Count the lines in the listing below that contain the string "Glass", matching case exactly. Reply with the number alone.

**Provided information**
────────────────

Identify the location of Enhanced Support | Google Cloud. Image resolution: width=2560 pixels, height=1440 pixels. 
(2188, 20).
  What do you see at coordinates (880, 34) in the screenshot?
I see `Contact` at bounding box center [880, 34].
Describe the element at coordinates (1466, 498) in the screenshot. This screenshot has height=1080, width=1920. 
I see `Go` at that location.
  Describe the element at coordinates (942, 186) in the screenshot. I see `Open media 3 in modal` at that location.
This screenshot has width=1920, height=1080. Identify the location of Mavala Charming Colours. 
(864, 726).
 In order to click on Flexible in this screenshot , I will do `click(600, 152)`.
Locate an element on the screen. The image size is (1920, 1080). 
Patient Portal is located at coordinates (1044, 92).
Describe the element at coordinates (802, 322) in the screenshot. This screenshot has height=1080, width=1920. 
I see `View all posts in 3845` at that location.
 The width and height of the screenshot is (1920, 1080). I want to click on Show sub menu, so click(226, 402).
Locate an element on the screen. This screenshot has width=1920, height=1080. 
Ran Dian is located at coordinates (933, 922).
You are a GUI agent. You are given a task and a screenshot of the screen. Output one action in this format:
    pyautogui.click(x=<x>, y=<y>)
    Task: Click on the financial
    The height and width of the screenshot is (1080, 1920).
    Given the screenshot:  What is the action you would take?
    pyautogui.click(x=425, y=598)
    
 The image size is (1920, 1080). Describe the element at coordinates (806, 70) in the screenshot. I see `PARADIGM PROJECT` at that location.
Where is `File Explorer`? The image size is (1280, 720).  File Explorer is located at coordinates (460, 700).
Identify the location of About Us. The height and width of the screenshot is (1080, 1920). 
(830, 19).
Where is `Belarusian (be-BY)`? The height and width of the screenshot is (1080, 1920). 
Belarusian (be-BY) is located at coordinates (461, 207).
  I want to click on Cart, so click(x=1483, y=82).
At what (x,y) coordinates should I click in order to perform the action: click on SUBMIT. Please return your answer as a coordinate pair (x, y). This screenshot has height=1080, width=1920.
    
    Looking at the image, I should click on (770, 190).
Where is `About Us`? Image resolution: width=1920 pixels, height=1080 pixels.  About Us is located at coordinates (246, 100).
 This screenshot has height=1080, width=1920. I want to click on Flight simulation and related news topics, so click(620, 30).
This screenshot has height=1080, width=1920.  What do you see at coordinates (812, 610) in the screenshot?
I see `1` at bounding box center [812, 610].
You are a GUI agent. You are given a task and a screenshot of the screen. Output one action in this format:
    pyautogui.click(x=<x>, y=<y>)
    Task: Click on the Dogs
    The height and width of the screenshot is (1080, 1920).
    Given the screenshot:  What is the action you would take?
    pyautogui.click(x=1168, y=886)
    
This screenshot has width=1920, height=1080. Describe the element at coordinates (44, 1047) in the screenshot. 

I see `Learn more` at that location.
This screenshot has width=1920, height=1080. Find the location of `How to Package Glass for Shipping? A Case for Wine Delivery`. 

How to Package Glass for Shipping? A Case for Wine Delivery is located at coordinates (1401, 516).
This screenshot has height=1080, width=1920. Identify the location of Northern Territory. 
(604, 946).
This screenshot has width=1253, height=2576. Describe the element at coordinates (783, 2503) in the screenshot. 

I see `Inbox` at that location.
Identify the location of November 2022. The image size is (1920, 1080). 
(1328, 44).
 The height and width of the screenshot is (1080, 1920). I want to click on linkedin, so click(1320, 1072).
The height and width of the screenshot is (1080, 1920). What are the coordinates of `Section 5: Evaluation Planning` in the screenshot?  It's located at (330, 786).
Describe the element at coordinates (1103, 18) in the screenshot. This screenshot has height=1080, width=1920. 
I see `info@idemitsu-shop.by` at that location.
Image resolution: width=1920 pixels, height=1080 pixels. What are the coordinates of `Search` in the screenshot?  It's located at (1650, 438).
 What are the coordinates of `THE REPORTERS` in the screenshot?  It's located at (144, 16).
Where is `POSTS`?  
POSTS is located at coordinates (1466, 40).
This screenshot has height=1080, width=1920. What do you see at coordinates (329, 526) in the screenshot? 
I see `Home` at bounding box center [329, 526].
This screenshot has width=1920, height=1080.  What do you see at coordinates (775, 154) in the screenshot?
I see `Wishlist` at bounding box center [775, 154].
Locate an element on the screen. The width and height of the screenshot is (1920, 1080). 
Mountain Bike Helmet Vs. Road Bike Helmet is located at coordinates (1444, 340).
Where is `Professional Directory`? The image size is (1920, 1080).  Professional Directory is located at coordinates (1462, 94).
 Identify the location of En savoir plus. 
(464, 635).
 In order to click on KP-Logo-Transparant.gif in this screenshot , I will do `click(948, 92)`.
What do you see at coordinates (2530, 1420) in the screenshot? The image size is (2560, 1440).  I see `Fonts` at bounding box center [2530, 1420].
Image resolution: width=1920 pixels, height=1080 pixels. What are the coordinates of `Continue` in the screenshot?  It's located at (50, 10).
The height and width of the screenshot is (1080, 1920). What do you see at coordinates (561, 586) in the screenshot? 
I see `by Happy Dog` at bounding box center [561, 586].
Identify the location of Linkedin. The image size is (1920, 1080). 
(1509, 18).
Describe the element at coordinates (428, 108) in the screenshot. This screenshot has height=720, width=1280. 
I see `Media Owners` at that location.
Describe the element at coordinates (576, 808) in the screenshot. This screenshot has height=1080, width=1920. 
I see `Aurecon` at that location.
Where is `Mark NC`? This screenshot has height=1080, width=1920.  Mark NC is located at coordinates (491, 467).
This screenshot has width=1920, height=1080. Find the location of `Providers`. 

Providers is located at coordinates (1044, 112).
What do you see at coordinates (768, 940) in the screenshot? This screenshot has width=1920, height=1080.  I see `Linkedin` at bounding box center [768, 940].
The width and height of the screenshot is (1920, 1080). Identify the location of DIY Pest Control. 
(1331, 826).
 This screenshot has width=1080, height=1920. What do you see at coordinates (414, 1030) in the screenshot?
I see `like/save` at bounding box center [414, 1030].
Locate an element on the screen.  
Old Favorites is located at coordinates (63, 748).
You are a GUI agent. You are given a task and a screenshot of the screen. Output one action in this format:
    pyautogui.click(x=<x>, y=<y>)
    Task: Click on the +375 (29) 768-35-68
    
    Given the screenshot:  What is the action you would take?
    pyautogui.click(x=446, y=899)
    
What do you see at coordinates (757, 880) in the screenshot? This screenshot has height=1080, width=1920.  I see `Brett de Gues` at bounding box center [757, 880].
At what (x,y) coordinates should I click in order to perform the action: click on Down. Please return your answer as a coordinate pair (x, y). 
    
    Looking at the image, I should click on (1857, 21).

────────────────

**Exercise solution**
2